[START OF Data for this task]

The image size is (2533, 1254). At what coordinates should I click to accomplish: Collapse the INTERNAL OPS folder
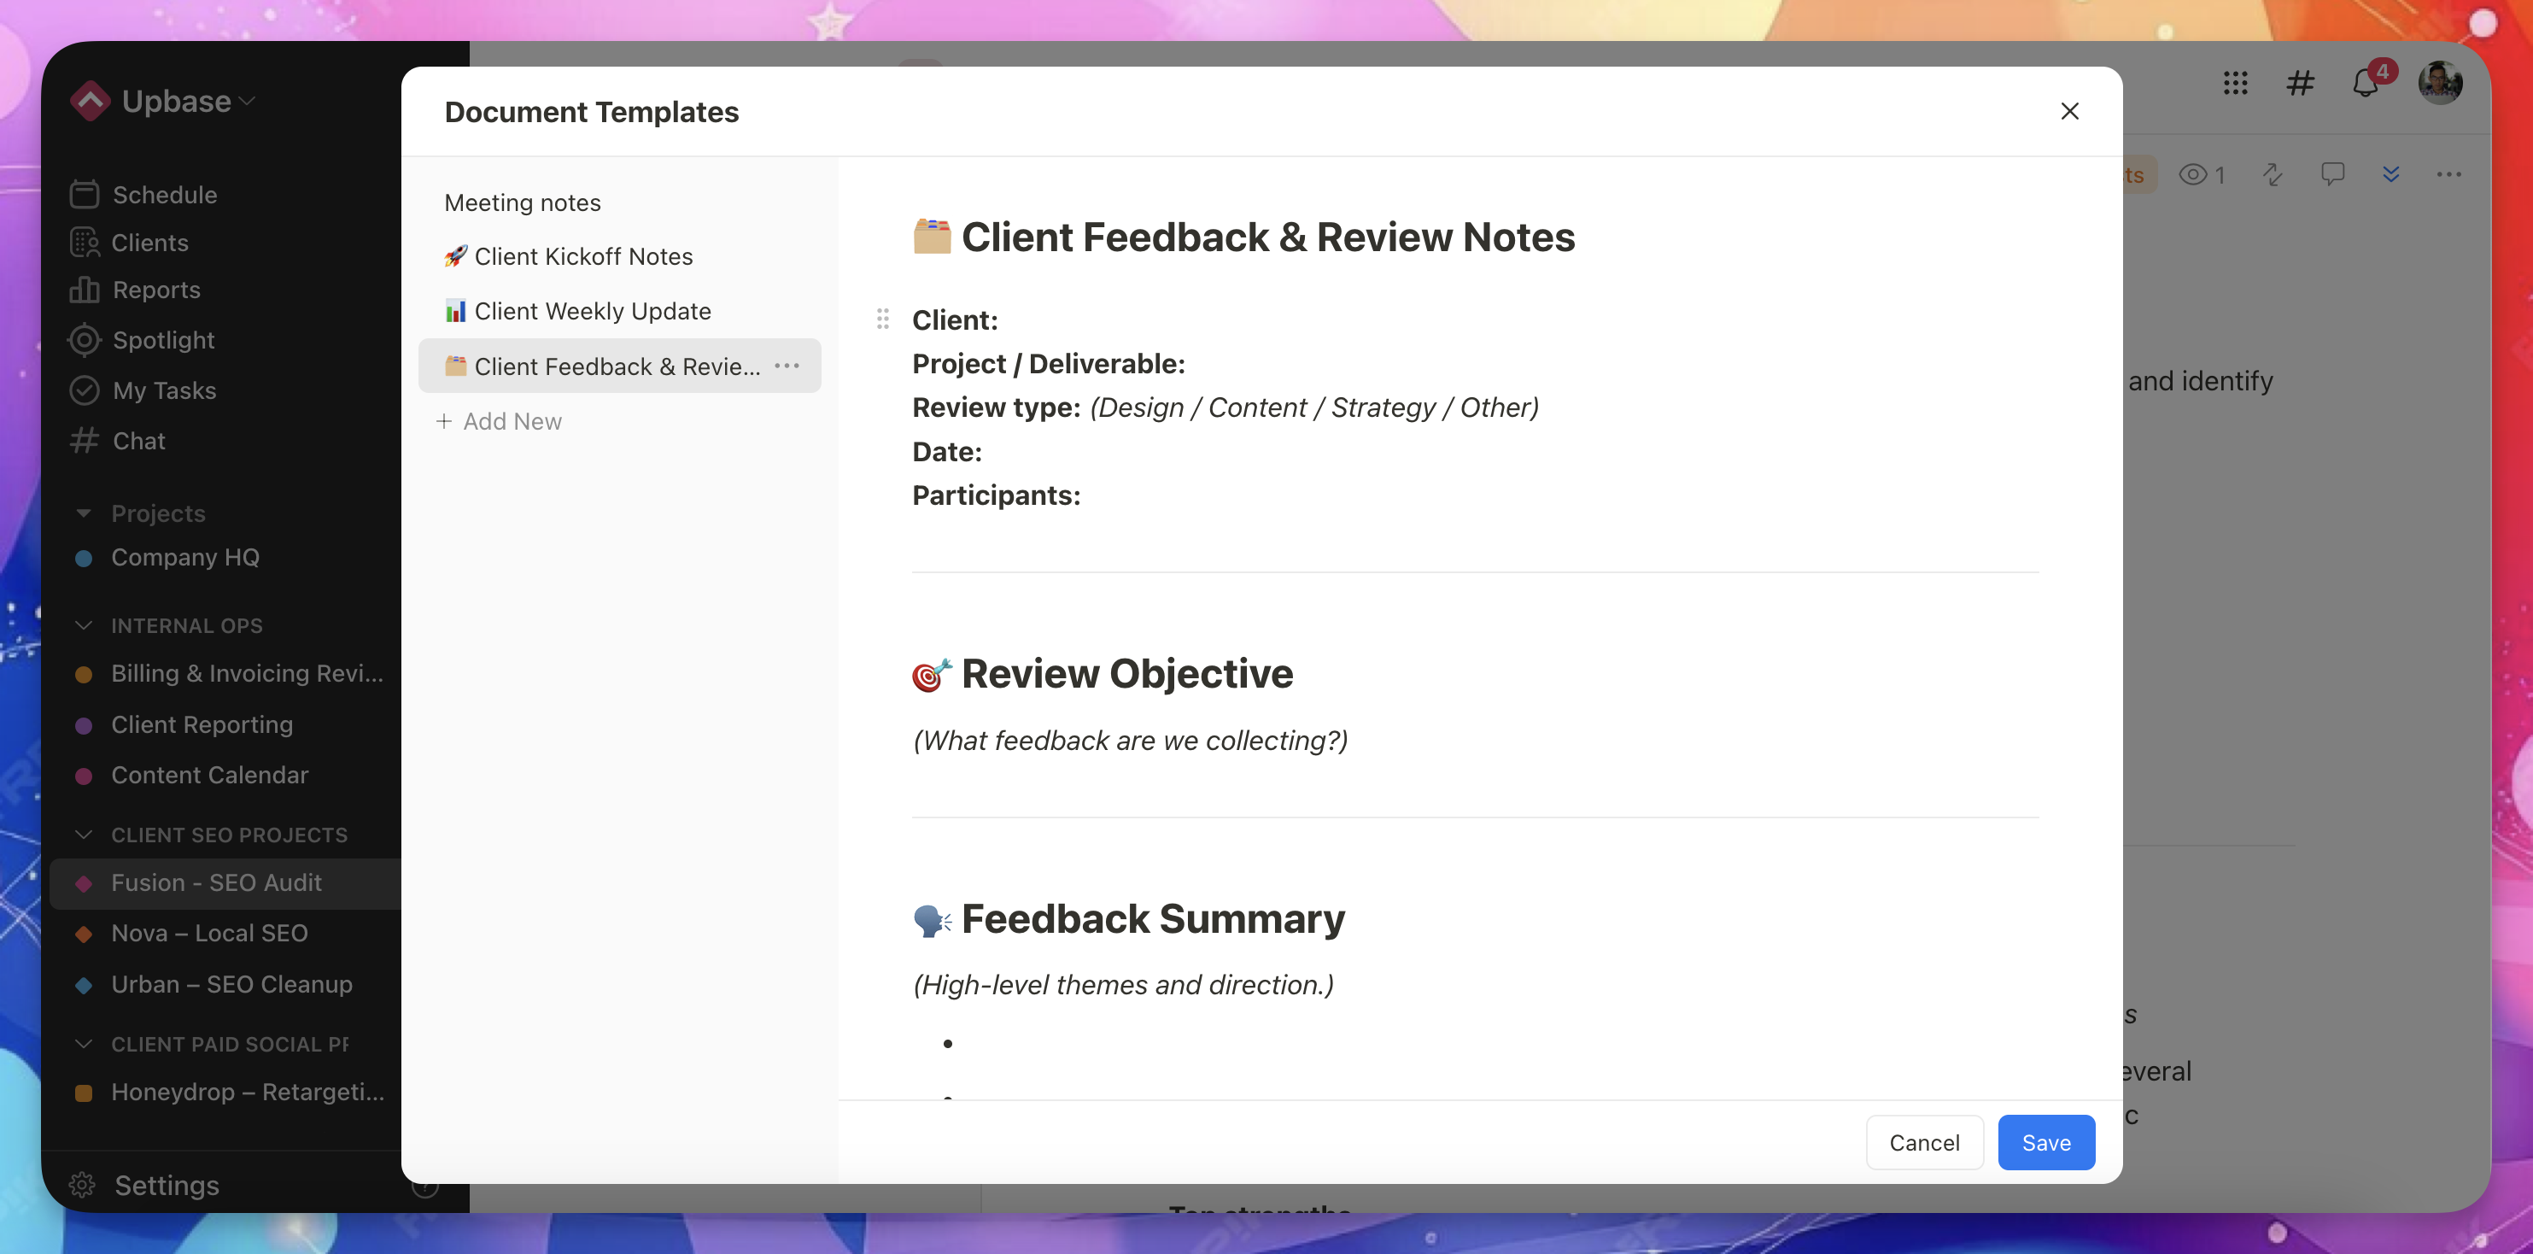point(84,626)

[END OF Data for this task]
[START OF Data for this task]

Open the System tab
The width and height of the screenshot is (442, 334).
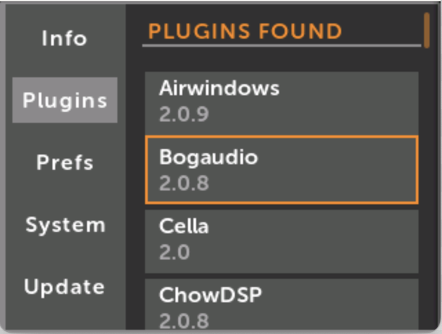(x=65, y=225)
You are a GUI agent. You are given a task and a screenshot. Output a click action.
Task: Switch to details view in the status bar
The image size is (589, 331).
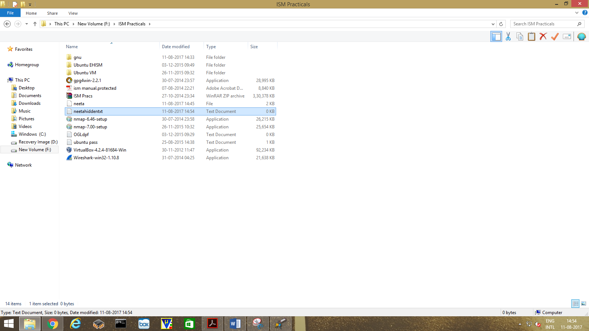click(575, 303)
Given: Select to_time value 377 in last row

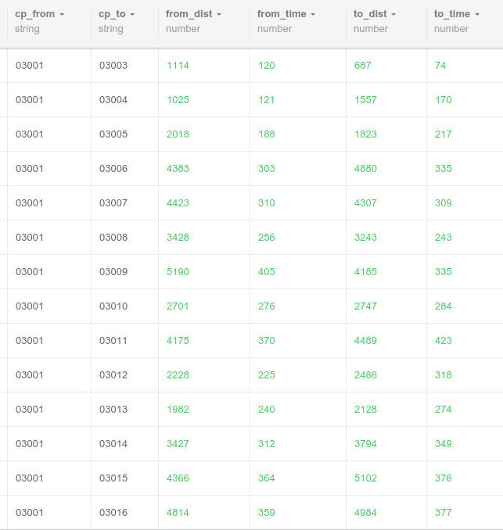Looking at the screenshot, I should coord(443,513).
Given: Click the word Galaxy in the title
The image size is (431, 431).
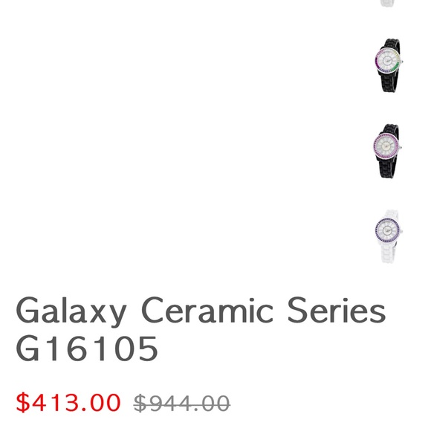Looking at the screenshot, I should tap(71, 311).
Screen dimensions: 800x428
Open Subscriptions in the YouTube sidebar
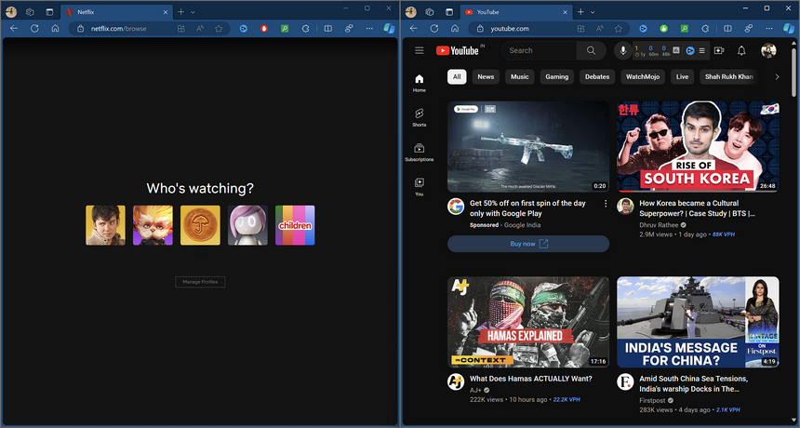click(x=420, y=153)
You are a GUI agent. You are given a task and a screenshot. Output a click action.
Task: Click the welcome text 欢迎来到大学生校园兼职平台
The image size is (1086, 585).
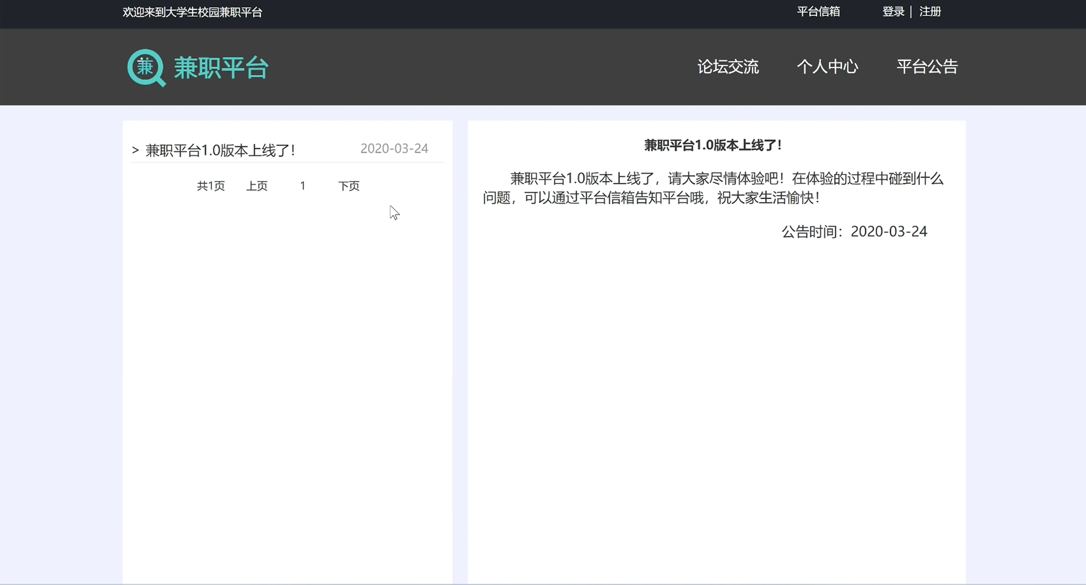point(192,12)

[END OF Data for this task]
[START OF Data for this task]

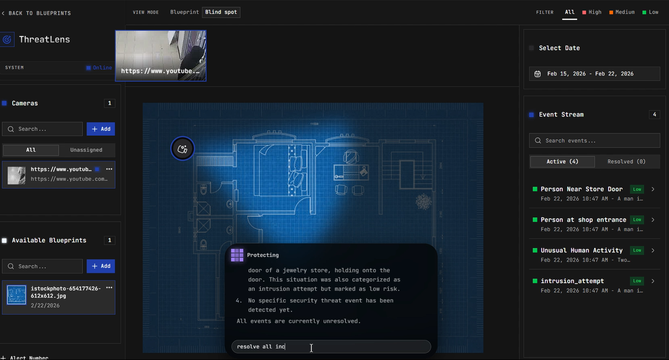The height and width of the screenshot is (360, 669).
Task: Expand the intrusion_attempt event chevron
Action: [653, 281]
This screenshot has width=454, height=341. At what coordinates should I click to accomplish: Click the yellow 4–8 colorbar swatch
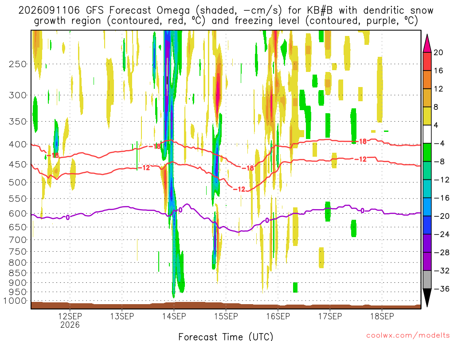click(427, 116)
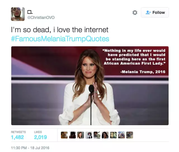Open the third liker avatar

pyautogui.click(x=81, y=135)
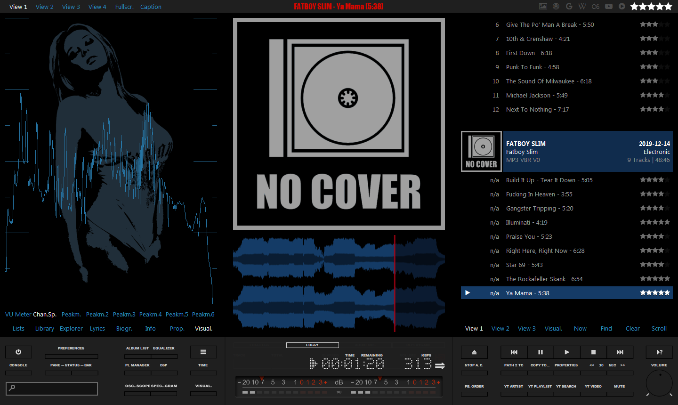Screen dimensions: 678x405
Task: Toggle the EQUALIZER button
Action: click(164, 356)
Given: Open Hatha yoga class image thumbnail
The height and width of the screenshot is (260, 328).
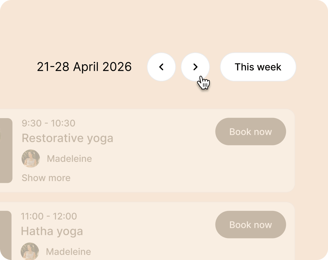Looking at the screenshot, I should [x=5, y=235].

[END OF Data for this task]

Directive → Show every line in the data above that contains the string "what". Treat uppercase and lowercase letters as different.

Output of the task →
The image size is (2533, 1254). At what coordinates should I click to accomplish: Collapse the INTERNAL OPS folder
This screenshot has width=454, height=341. At what coordinates should I click to accomplish: Click the yellow 4–8 colorbar swatch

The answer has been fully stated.